Adik perempuannya, Lima (5), menangis keras, memohon sang kakak mengurungkan niatnya. “Bagaimana dengan saya, Tim,” tangisnya. “Apa yang akan terjadi pada diri saya bila kamu bunuh diri? Siapa yang akan menjaga saya?”

Air mata Lima mampu menundukkan hati Tim. Tim menjauh dari jendela dan berlari memeluk adik satu-satunya itu. Demi Lima, Tim rela kembali ke hari-hari penuh derita yang terpaksa mereka jalani sepuluh bulan ini akibat ketidakadilan hukum Amerika. Sementara itu, orang tua Tim, Sadri (Sam) dan Sebhat (Kathy) Krasniqi, hanya bisa berdoa kepada-Nya, memohon agar kedua anak tercinta bisa kembali ke pangkuan mereka.

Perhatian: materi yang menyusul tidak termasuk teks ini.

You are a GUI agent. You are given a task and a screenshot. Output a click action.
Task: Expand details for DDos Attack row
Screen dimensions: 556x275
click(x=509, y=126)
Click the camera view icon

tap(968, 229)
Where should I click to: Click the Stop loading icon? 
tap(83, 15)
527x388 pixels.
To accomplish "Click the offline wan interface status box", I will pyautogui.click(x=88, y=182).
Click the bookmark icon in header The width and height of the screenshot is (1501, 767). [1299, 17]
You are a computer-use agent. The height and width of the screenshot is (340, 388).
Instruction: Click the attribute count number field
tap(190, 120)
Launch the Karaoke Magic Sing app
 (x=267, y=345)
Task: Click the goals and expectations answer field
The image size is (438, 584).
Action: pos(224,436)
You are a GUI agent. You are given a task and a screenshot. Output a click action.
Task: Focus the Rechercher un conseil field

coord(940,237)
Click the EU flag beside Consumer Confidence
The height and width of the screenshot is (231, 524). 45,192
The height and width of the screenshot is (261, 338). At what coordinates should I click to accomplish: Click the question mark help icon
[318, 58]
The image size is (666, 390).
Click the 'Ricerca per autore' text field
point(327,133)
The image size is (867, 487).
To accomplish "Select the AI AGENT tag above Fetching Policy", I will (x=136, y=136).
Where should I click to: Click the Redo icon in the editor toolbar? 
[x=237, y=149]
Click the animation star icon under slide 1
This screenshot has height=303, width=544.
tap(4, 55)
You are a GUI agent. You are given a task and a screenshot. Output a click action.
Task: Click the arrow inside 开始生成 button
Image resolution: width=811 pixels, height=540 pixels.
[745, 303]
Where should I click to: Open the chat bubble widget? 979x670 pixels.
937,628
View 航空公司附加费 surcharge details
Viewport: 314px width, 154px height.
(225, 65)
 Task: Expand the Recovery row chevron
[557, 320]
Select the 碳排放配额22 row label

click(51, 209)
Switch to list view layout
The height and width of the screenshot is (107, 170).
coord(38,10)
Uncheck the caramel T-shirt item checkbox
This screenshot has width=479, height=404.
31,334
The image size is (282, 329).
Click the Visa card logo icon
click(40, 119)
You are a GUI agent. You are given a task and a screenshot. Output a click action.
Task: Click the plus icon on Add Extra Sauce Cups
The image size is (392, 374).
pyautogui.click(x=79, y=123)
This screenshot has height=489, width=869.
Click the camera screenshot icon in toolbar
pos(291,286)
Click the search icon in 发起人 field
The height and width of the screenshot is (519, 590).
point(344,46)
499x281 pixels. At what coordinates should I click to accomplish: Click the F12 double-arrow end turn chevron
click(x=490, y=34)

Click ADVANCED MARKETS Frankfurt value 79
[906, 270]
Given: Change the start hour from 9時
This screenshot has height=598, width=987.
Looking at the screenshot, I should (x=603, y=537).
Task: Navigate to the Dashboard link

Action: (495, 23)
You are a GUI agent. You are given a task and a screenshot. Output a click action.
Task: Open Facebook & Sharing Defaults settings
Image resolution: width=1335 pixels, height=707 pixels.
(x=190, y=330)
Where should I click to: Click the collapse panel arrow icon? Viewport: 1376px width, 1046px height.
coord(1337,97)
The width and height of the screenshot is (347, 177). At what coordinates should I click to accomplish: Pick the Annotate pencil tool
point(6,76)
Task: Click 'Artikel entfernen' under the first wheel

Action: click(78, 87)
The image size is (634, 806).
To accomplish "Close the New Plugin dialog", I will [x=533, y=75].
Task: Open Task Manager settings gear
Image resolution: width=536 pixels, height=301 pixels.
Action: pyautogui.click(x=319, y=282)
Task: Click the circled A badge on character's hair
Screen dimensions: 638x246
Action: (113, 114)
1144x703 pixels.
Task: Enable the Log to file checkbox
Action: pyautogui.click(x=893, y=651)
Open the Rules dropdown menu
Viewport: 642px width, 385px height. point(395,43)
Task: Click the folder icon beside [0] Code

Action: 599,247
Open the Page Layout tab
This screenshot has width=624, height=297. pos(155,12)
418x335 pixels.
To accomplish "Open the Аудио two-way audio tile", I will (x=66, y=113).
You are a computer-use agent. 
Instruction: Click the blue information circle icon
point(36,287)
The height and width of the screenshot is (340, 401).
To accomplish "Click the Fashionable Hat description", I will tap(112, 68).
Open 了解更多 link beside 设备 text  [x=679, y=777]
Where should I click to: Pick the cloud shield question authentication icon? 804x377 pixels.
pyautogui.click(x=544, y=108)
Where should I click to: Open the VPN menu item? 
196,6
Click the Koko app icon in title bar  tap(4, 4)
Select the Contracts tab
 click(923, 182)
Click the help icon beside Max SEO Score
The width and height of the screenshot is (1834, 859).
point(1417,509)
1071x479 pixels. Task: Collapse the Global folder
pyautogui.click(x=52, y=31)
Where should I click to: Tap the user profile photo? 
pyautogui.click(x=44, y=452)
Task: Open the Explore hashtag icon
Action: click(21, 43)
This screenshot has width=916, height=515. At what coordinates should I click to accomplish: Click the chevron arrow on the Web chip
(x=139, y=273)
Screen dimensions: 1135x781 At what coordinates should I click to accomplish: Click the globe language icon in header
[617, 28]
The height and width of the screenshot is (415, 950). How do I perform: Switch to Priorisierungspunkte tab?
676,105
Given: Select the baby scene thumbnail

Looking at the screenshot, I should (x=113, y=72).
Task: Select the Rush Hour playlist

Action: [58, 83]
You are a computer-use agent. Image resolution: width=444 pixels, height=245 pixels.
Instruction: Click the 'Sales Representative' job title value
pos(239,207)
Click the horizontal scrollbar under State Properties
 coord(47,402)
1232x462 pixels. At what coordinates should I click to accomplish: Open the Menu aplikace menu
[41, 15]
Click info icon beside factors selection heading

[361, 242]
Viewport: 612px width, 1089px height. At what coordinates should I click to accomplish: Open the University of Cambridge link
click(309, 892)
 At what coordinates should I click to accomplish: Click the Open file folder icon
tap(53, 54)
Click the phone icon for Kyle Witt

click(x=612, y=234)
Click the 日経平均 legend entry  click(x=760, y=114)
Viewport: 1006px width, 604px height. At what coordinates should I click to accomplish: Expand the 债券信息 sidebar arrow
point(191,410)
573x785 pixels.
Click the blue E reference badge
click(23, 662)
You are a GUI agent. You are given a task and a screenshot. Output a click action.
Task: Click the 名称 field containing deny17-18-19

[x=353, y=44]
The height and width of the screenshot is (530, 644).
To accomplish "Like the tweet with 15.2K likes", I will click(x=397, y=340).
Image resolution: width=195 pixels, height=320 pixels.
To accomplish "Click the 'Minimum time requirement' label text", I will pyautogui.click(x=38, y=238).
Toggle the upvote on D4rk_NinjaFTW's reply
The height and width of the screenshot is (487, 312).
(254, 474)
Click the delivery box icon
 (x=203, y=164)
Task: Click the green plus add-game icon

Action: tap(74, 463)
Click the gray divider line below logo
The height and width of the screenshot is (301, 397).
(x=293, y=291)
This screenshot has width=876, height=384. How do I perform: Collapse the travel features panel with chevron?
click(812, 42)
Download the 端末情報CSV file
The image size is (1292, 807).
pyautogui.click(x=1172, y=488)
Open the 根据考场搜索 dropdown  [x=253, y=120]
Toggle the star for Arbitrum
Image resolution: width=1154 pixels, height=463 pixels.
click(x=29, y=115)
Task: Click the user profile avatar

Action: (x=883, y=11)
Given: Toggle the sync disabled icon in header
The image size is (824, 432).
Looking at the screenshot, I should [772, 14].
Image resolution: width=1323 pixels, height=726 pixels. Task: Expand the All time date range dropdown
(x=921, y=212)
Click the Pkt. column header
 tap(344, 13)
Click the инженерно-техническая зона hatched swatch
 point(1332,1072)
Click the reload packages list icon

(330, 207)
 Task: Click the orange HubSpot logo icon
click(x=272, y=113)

RUMAH YATIM BAPTIS, DALLAS. Tempat pemurtadan anak-anak Krasniqi

Dua tahun kemudian, tangis Lima meledak lagi. Kini di pangkuan sang ibu, yang mengunjunginya dengan didampingi petugas negara. “Mengapa menangis, Nak? Katakan terus terang sama mama,” tanya ibu muslimah Albania yang gigih dan salehah ini. Sambil terus menangis, Lima bercerita. Di panti itu, ia dikasih makan daging babi dan diajari bahwa Yesus itu Juru Selamat mereka. Jantung Kathy berdetak keras mendengar penuturan anaknya itu. Ternyata ia bukan cuma kehilangan kedua anaknya, tapi juga iman Islam mereka, yang ia tanamkan secara ketat sewaktu mereka masih berkumpul. Tim mulai memakai T-shirt bertuliskan “Jesus Juru Selamat”.

Tragedi yang menimpa keluarga Krasniqi bermula di Sabtu pagi, 12 Agustus 1989. Sam Krasniqi pergi menyaksikan anak lelakinya, Urtim (Tim), ikut pertandingan karate. Lima, yang waktu itu masih empat tahun, duduk di pangkuan ayahnya di baris bangku penonton. Sam memeluk anaknya dengan kasih sayang seorang ayah, yang umum di kalangan bangsa Albania. Tapi ternyata hal ini ditangkap keliru oleh Mary Lou Taylor, seorang penonton yang duduk di belakang Krasniqi. Alam pikiran sempitnya sebagai orang Katolik selatan yang konservatif, membuatnya memanggil polisi. Sam Krasniqi dituduh melakukan pelecehan terhadap anaknya sendiri. Krasniqi pun ditahan polisi. Upaya Tim dan Lima memohon pembebasan ayah mereka sia-sia.

Dinas Perlindungan Anak-anak Texas (TCPS) tanpa mau tahu budaya keluarga ini, memutuskan bahwa Sam Krasniqi terbukti telah memperlakukan anak-anaknya dengan tak semestinya. Lebih keji lagi, TCPS memasukkan kedua anak ini ke sebuah panti Baptis, meskipun tahu mereka Muslim. Di panti ini, Tim dan Lima dipaksa makan daging babi dan mempelajari agama Kristen. Tim berusaha menolak. “Kami Muslim, kami tak makan babi dan pergi ke gereja,” katanya. Tapi Tim akhirnya tak kuasa melawan.

Pada 15 Maret 1990, TCPS mengajukan permohonan pada pengadilan untuk mengakhiri hak Sam dan Kathy Krasniqi sebagai orang tua Tim dan Lima. Dalam keputusan yang sangat mengejutkan, 13 April 1990, pengadilan menerima permohonan TCPS. Kedua anak ini lalu secara hukum dianggap sebagai anak yatim. Berkali-kali upaya hukum ditempuh Krasniqi untuk membatalkan putusan itu, namun sia-sia. Kalangan hukum di Amerika juga acuh tak acuh saja dan menyalahkan Sam Krasniqi.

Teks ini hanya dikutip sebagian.